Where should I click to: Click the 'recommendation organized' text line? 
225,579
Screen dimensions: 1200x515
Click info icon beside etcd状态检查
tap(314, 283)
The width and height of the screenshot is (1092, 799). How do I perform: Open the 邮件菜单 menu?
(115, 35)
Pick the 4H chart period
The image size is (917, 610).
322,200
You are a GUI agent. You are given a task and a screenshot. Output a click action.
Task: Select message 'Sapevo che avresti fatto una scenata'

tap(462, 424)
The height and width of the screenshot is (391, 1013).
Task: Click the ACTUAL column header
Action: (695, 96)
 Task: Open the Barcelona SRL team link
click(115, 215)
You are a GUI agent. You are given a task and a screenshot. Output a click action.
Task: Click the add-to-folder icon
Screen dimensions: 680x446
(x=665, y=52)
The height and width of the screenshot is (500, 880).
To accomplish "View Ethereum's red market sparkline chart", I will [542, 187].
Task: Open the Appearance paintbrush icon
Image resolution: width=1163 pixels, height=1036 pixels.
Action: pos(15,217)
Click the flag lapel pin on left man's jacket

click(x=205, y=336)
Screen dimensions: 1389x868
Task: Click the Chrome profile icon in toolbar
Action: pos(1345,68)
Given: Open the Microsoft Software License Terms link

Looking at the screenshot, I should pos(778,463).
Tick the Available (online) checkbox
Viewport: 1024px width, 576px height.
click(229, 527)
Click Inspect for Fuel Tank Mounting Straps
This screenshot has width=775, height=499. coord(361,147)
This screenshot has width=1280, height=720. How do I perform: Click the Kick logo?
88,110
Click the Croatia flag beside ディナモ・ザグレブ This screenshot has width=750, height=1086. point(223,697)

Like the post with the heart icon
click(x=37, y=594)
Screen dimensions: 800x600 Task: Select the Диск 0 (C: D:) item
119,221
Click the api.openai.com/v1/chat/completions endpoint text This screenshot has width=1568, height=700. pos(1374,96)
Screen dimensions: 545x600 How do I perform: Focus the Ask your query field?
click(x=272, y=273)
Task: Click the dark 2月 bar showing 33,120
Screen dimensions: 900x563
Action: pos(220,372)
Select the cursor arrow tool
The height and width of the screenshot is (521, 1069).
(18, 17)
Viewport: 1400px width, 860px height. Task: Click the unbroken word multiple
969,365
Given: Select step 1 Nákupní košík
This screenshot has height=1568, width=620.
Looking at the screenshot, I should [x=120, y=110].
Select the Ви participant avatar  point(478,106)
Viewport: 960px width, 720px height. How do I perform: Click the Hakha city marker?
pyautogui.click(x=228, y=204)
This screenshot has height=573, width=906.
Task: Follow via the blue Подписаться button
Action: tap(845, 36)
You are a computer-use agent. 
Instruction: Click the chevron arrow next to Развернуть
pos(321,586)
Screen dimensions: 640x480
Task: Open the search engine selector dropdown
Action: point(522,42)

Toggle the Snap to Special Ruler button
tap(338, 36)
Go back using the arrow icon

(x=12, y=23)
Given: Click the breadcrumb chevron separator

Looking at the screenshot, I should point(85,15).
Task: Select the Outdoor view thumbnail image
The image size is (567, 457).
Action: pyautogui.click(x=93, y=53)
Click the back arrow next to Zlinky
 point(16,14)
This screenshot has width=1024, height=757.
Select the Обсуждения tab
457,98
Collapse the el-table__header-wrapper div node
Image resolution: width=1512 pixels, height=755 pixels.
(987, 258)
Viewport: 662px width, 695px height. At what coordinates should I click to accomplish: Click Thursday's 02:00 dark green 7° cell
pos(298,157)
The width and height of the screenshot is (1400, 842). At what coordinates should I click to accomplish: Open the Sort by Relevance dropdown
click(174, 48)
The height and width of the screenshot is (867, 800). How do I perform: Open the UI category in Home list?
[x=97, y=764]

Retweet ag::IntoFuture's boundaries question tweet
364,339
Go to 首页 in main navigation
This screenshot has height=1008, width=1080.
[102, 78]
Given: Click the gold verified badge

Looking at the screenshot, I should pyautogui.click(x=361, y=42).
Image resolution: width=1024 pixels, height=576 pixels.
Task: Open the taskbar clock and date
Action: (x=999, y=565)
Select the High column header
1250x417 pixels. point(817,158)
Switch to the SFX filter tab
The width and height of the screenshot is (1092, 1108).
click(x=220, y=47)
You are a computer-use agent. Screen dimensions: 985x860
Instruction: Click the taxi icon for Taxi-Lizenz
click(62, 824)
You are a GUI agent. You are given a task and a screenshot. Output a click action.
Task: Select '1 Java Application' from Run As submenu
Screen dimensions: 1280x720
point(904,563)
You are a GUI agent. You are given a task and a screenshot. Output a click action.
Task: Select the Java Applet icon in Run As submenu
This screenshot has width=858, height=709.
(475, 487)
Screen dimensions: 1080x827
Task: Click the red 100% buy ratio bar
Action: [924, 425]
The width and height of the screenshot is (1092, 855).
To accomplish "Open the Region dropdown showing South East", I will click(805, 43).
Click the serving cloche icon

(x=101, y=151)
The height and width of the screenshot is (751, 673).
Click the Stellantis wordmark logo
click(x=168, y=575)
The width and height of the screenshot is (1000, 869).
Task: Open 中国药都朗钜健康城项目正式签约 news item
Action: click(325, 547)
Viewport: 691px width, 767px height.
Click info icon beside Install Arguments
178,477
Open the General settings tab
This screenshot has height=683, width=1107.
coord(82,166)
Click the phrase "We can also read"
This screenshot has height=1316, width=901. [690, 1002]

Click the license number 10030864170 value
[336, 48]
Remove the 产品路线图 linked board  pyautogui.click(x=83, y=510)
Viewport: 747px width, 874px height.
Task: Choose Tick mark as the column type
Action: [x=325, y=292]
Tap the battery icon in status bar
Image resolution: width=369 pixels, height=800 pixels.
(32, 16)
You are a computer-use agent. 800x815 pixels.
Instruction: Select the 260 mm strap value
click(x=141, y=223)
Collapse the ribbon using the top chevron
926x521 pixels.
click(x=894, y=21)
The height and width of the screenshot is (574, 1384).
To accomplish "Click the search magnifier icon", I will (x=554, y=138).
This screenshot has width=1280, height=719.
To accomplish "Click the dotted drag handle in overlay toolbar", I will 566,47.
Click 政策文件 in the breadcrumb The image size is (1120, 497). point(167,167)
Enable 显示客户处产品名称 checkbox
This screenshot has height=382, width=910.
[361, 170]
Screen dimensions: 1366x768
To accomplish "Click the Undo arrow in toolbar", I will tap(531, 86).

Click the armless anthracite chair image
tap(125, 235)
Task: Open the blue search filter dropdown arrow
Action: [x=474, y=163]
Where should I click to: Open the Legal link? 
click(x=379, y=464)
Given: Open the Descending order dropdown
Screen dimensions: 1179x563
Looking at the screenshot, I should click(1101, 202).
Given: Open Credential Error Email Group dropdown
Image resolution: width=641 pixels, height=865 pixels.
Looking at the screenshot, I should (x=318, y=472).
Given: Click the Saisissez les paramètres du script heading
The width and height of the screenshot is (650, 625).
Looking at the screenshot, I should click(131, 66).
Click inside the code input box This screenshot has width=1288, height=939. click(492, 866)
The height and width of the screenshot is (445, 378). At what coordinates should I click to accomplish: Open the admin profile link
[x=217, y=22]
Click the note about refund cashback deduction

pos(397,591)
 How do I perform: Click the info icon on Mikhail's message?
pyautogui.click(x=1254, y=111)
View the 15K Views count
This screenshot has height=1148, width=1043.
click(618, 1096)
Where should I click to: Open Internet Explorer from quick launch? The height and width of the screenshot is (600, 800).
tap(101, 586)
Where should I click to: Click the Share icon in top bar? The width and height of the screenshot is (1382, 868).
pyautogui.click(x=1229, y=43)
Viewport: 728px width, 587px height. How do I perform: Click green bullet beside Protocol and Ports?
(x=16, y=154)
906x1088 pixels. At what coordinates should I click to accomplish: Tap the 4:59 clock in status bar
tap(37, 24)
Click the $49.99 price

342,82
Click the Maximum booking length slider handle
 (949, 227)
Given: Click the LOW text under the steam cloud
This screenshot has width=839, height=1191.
■ ■ ■
- **Work instructions**
Among the lines of the data, find every one that holds "showing" and copy it.

- **Result**
Task: Click the dark 2月 bar showing 33,120
To accomplish "Open the Region dropdown showing South East", I will click(805, 43).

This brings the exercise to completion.